Assignment
Every entry should come back exactly as written, minus the pictures.

=== Exercise input ===

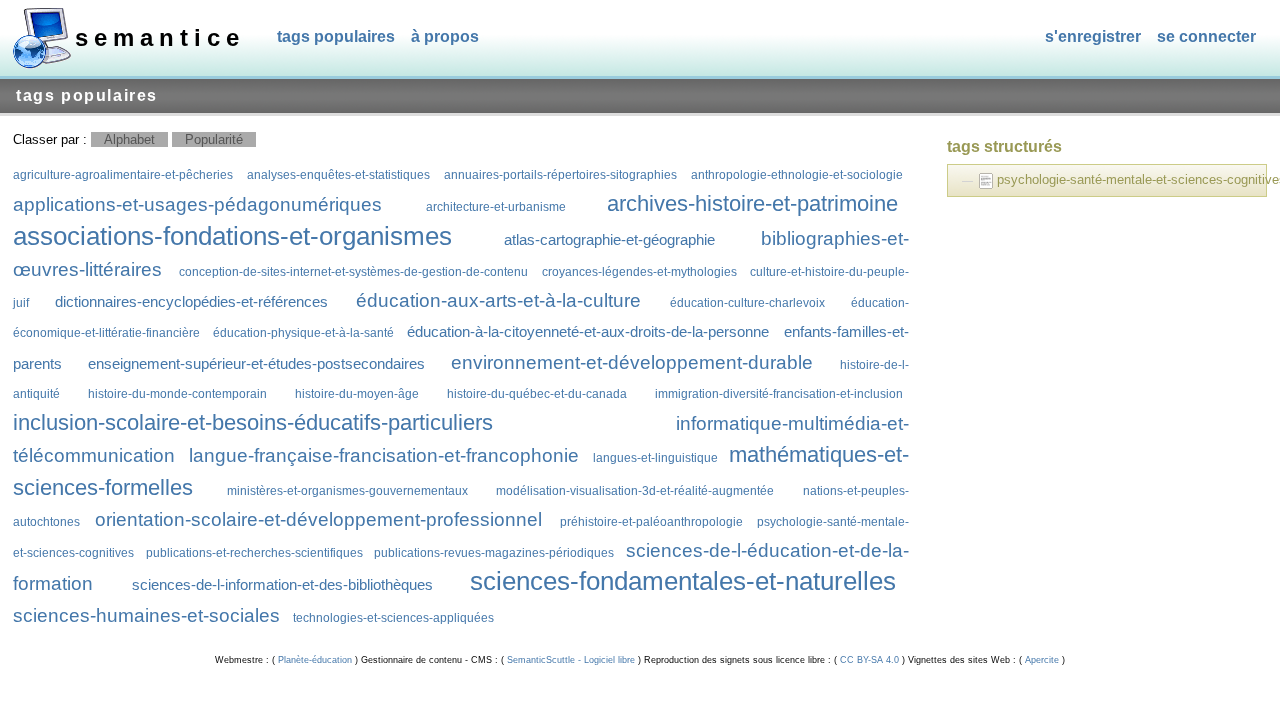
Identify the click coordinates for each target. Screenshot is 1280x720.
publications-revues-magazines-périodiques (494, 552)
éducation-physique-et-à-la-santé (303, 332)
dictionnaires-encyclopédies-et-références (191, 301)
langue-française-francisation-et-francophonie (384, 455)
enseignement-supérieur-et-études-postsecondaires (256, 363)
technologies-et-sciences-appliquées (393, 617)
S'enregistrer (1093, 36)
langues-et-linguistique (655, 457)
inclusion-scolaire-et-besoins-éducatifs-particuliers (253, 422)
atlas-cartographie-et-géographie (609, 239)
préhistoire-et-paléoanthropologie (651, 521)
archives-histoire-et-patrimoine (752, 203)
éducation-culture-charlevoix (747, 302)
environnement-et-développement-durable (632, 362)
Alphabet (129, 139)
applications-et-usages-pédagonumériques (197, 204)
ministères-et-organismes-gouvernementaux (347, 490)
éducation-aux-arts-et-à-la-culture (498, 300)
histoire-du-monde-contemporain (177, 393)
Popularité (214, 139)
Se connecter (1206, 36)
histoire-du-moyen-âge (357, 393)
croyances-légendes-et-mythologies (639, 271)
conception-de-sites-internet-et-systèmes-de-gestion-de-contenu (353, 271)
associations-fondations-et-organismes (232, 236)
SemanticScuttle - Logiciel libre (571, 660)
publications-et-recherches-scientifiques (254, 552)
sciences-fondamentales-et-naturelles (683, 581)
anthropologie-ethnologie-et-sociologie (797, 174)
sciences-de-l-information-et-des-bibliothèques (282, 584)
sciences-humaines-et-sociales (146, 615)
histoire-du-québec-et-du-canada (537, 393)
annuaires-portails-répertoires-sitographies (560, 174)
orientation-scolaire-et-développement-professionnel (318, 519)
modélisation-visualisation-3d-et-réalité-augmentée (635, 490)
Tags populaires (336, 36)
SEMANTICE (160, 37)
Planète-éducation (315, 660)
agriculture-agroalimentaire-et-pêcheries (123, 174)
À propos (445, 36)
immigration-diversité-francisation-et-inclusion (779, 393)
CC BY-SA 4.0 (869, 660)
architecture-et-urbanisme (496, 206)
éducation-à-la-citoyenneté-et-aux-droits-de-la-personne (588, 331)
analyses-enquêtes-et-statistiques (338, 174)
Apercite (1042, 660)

===

Output for this task
Identify the click coordinates for each target. Screenshot is 1280x720.
publications-revues-magazines-périodiques (494, 552)
éducation-physique-et-à-la-santé (303, 332)
dictionnaires-encyclopédies-et-références (191, 301)
langue-française-francisation-et-francophonie (384, 455)
enseignement-supérieur-et-études-postsecondaires (256, 363)
technologies-et-sciences-appliquées (393, 617)
S'enregistrer (1093, 36)
langues-et-linguistique (655, 457)
inclusion-scolaire-et-besoins-éducatifs-particuliers (253, 422)
atlas-cartographie-et-géographie (609, 239)
préhistoire-et-paléoanthropologie (651, 521)
archives-histoire-et-patrimoine (752, 203)
éducation-culture-charlevoix (747, 302)
environnement-et-développement-durable (632, 362)
Alphabet (129, 139)
applications-et-usages-pédagonumériques (197, 204)
ministères-et-organismes-gouvernementaux (347, 490)
éducation-aux-arts-et-à-la-culture (498, 300)
histoire-du-monde-contemporain (177, 393)
Popularité (214, 139)
Se connecter (1206, 36)
histoire-du-moyen-âge (357, 393)
croyances-légendes-et-mythologies (639, 271)
conception-de-sites-internet-et-systèmes-de-gestion-de-contenu (353, 271)
associations-fondations-et-organismes (232, 236)
SemanticScuttle - Logiciel libre (571, 660)
publications-et-recherches-scientifiques (254, 552)
sciences-fondamentales-et-naturelles (683, 581)
anthropologie-ethnologie-et-sociologie (797, 174)
sciences-de-l-information-et-des-bibliothèques (282, 584)
sciences-humaines-et-sociales (146, 615)
histoire-du-québec-et-du-canada (537, 393)
annuaires-portails-répertoires-sitographies (560, 174)
orientation-scolaire-et-développement-professionnel (318, 519)
modélisation-visualisation-3d-et-réalité-augmentée (635, 490)
Tags populaires (336, 36)
SEMANTICE (160, 37)
Planète-éducation (315, 660)
agriculture-agroalimentaire-et-pêcheries (123, 174)
À propos (445, 36)
immigration-diversité-francisation-et-inclusion (779, 393)
CC BY-SA 4.0 (869, 660)
architecture-et-urbanisme (496, 206)
éducation-à-la-citoyenneté-et-aux-droits-de-la-personne (588, 331)
analyses-enquêtes-et-statistiques (338, 174)
Apercite (1042, 660)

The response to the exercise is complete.